Figure 1 for shows the different spectrum responses of different solar technologies against the power of sunlight of different wavelengths at sea level at mid-lattitudes of Earth (called AM1.5).  Crystalline monocrystalline silicon (labelled m-Si) is compared against different thin film solar technologies based on amorphous silicon (a-Si), Copper Indium Gallium Selenide (CIGS) and Cadmium Telluride (CdTe).

If you look at Figure 1, you probably would have noticed that not all thin film technologies have the same performance response to differing light wavelengths. Thin film CIGS solar panels, for example, have a broad spectrum response akin to mono-crystalline wafer cells (m-Si), so based on this their performance in diffuse lighting conditions would be little different to m-Si.

Amorphous Silicon has a quite significantly different spectral response to crystalline silicon, with a greater response to low wavelength light.  So how do they compare in field trials? Figure 2 illustrates the results of a comparative study between a-Si and c-Si on a cloudy day. On average, the tests show an increase in energy generated of 15% for a-Si at low irradiance levels below 260 W/m2.  (Note: the tests were published by NexPower, a manufacturer of amorphous Silicon panels)

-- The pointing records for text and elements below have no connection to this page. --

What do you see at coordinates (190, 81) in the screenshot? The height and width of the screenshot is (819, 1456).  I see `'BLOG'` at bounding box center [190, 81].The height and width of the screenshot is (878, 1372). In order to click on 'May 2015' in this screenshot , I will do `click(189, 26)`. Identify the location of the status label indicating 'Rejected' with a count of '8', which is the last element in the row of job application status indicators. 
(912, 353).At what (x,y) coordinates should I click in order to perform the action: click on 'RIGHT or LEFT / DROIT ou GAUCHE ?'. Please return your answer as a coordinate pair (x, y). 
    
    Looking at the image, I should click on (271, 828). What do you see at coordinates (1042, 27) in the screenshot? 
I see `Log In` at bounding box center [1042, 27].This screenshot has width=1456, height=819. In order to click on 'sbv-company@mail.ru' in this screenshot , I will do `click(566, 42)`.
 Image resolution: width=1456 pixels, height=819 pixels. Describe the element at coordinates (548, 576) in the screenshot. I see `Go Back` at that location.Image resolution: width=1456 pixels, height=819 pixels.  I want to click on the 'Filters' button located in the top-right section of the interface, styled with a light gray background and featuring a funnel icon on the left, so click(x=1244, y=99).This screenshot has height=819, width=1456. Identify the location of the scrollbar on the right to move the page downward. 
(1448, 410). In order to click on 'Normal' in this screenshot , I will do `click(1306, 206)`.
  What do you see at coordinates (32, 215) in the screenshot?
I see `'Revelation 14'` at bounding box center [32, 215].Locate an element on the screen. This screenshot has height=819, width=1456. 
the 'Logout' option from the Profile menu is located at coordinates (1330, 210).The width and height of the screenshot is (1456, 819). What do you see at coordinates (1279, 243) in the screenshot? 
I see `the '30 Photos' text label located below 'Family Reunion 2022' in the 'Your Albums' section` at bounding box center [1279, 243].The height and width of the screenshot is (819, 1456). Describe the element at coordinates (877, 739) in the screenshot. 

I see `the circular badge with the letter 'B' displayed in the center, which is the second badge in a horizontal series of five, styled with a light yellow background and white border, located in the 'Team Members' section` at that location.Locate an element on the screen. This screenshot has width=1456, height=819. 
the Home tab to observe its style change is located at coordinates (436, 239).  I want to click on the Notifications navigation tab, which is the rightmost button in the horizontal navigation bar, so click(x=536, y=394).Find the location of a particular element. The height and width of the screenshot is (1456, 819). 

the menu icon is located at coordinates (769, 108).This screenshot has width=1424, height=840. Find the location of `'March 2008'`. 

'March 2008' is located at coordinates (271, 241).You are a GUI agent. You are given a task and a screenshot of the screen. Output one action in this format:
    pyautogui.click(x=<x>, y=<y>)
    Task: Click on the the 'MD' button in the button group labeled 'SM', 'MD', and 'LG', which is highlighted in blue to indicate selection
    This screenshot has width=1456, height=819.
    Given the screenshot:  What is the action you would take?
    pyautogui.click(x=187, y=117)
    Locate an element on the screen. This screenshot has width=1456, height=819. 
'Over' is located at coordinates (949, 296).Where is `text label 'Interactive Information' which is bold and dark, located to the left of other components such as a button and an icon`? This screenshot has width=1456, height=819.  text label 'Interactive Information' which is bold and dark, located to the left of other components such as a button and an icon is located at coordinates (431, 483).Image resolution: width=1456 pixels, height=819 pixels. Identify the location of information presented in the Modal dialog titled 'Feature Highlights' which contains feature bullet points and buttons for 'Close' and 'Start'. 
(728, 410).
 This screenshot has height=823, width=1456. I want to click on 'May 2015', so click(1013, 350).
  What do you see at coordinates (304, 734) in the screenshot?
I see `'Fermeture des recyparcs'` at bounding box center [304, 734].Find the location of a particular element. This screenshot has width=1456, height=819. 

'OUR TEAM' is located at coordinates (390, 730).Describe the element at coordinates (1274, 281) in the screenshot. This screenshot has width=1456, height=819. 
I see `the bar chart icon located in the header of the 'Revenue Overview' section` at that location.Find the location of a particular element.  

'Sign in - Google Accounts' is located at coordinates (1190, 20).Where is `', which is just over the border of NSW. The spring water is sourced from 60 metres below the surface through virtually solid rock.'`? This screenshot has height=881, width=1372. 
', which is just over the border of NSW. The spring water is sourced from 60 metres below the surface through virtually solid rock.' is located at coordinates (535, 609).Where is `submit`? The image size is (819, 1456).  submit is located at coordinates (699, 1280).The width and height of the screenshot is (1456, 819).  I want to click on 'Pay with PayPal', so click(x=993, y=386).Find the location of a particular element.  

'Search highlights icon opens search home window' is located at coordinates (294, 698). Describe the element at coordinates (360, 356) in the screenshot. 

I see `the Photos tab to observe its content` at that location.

Figure 2 (Source: NexPower In-house test report)

 

However, performing better on cloudy days is of little benefit if it is combined with performing less well on sunny days (when more energy can be collected). If this were the case then the advantage of thin film PV under diffuse conditions might be a complete red-herring created by the marketing gurus.

A recent research project (3) supported by the Deutsche Bunderstiftung Umwelt (German Federal Foundation for the Environment) compared several solar module types (including thin film and c-Si) under North German Climatological conditions in a side by side trial for a year, and it turned out that no significant difference between the performances of the different type of modules could be found .

Shading

Let’s move on to the second common claim, that thin film PV are more immune to shading effects. There is no magic physics in thin film technologies that make them less tolerant to PV’s number one enemy – partial shading, except that the cells in thin film panels are usually very long and narrow (5 to 10mm wide and the whole length of the panel). In this case, the likelihood of total cell shading is diminished, provided that the installer has correctly oriented the solar modules. Most modern thin film solar modules have further split the narrow cell into multiple sections and incorporated by-pass diodes (4). Nevertheless, if they are not oriented wisely to avoid potential shadows, then it is back to square one (See figure 3).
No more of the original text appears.